Some searchers place more trust in the organic results from search engine optimization; while for others, paid search is more effective and measurable. Our experts assess both.


CONTENDER
Ken Saunders
President, Search Engine Experts LLC
More than 20 years of marketing, IT and Web design experience

Search engine optimization (SEO) is more effective than paid search due to its effects in three significant areas: trust, vol­ume and relevance.

First, people tend to use the same search engine for all of their queries and come to trust that their search engine returns high quality organic results. Searchers under­stand that the search engine controls the organic results while the paid search results are controlled by the advertisers. Because of this, they trust the organic results more than those displayed based significantly on the highest bid.

Second, studies have shown that 100%of searchers are willing to click on an organic result while only 10% to 30% are willing to click on a sponsored link. The pure volume difference means that those sites that rank well in the organic results will get more clickthroughs than those ranked well in paid search.

Third, the search engine algorithms have been refined to the point that their organic results are highly relevant to the search term. Compared to paid search where companies can bid on virtually any term that they choose, searchers know that the organic results will consistently be more relevant than the sponsored links.

Taken in total, the relevancy of the returned results generates trust in those results, which in turn generates a higher vol­ume of traffic to the organic results. There­fore, a good SEO program will generate more quality traffic, and be more effective for a site than paid search.

CONTENDER
William Leake
CEO, Apogee Search Marketing
Twenty years in marketing and related fields

In the not quite age-old debate between paid search and natural search, in this vola­tile economy, I don’t see how you can’t invest long and strong in paid search, or pay per click (PPC).

Properly implemented, paid search can have a same-day impact on Web site sales, leads and inbound phone calls.

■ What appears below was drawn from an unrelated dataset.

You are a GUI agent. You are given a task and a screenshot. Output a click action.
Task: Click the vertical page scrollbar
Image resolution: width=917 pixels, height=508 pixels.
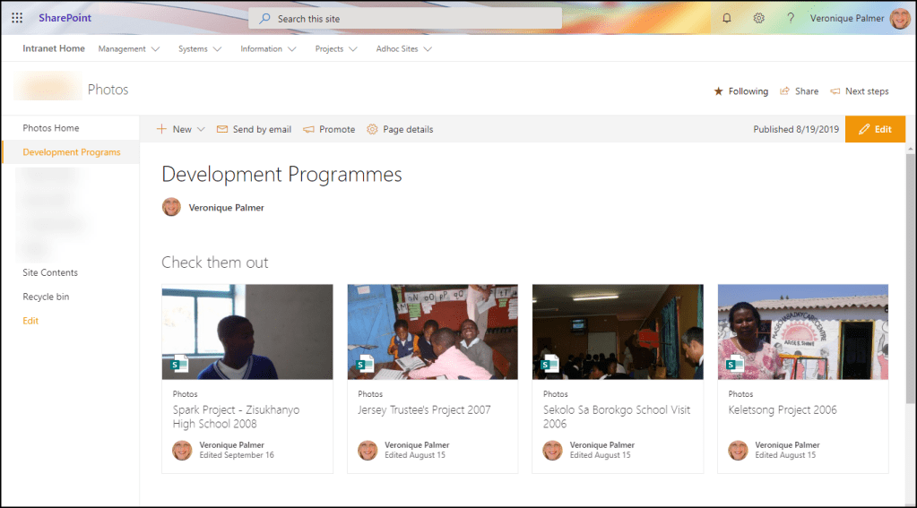tap(911, 269)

SEO gener­ally takes multiple months or quarters to perform on high-traffic searches. In this economy, that can be the difference between you having a job or not. It also is totally flexible. Unlike SEO, it’s incredibly easy to tailor and adjust campaigns.

PPC is more measurable, to a greater level of granularity, than any other form of mar­keting, on-line or offline, and that superior measurability and ability to closely align with metrics is of even greater importance in times of economic scarcity. Because it can “own” as many keywords as make sense economically, PPC typically drives far more total business than SEO, which may furnish you top rank­ings on tens or hundreds of keywords, rather than the tens of thousands you can achieve with paid search. Its data also provides rapid and powerful guidance for driving many other marketing campaigns.

Perhaps most importantly, absent PPC conversion data, how do you choose your SEO keywords? In natural search, the SEO who wins, assuming equal competency, is the one who starts with the best keyword choices. Without running paid search cam­paigns first and choosing keywords based on conversions and not potential searches/eye­balls, odds are you’re choosing poorly.

DMNews’ DECISION

While Saunders argues SEO is controlled by the search engine rath­er than advertisers, Leake contends starting with the best results rely on the informed keyword choices that come from paid search. Leake’s view of paid search as the foundation for measurable metrics is a point worth noting.